The United States Supreme Court has denied the state of Arkansas the right to execute two prisoners out of 8 slated to be put to death this month. This decision was made before the state’s lethal injection drugs expire. These would be the state’s first executions in 12 years, since Eric Nance in 2005.

The Supreme upheld the Arkansas Supreme Court’s decision to stay the executions.
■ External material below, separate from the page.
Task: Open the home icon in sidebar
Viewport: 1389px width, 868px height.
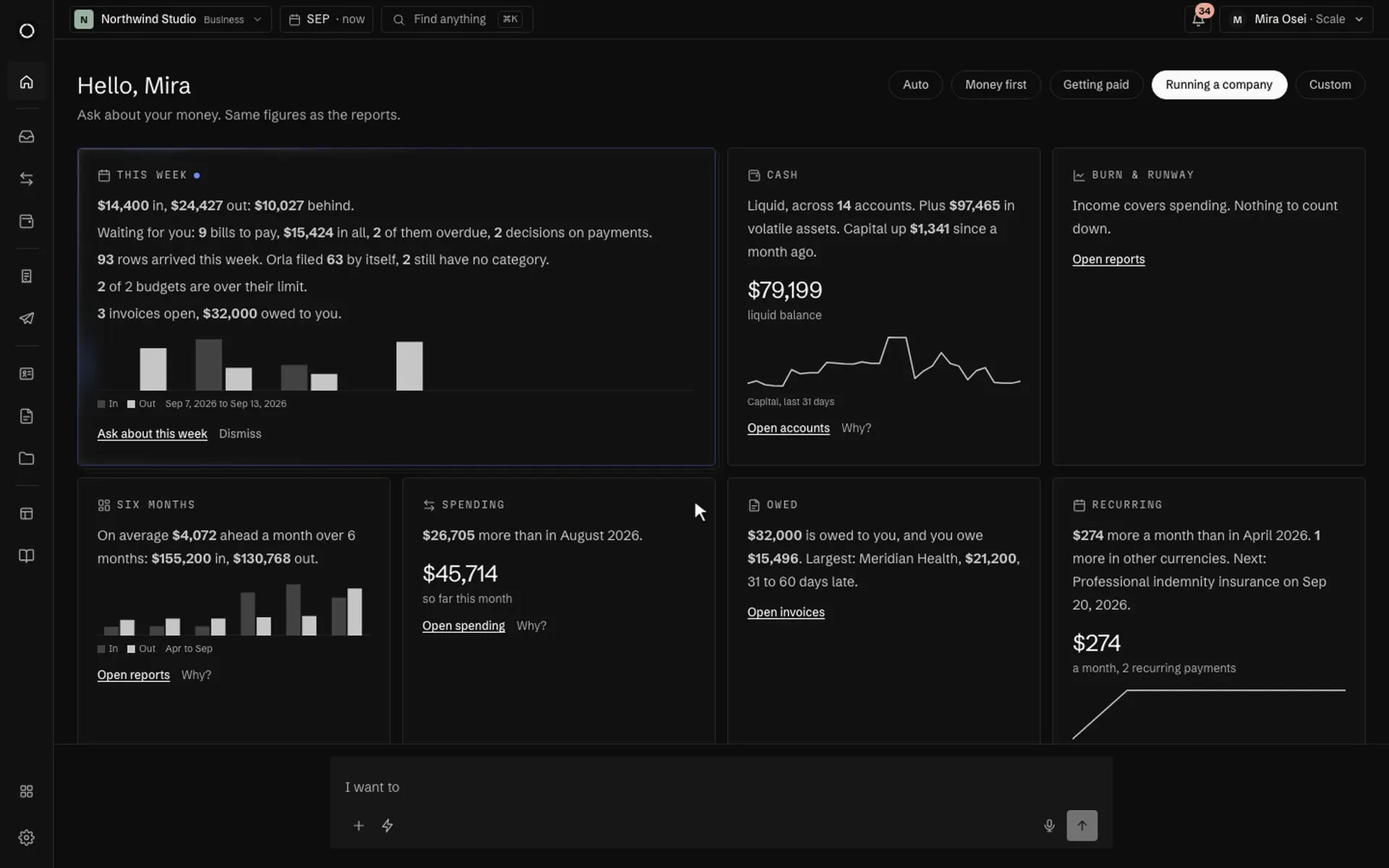Action: (x=27, y=82)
The Arkansas court granted the stay after inmates and advocacy groups appealed for multiple reasons–from questions about the rapid timetable of these executions to concerns about the use of the lethal injection drug midazolam, which has caused botched executions in Ohio, Arizona, and Alabama, according to The Washington Post.  

In addition, lawyers for Don Davis and Bruce Ward, who were spared from execution on Monday, also raised questions about the mental competency of their clients.
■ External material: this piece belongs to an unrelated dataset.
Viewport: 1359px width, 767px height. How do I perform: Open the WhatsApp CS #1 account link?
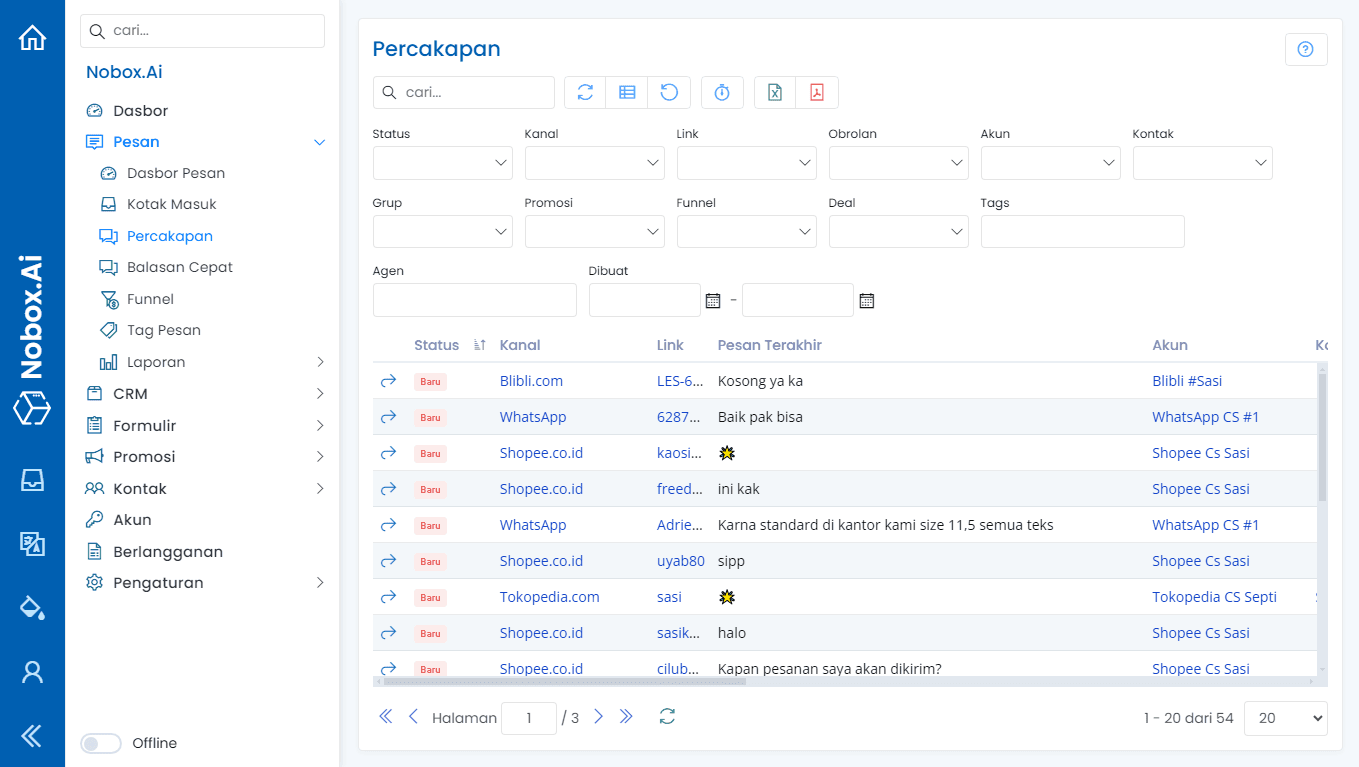tap(1205, 416)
The inmates are all convicted murderers and the Arkansas attorney general and governor are committed to seeing these executions through.

Governor Asa Hutchinson remarked, “We will continue to fight back on last minute appeals and efforts to block justice for the victims’ families.”

The United States has reached a 25 year low in death penalty executions, as more questions are raised about its inhumanity and its disproportionate application across race. Some drug companies and the medical community have stepped in to prevent the use of certain drugs to cause death to inmates, claiming the use of drugs to end life is completely counter to their purposes.

In addition, the United States’ history of mass incarceration and violence against black people make the death penalty at the very least a questionable source of justice in the hands of the state, as African Americans are systematically discriminated against in the criminal justice system.   

Looking ahead, these attempts at rushed executions in Arkansas are inhumane. The death penalty is not a source of justice and speeding up the process will likely increase error, harming all involved, both the inmates as well as those who administer the drugs. It is past time to stop this practice and consider more restorative forms of justice.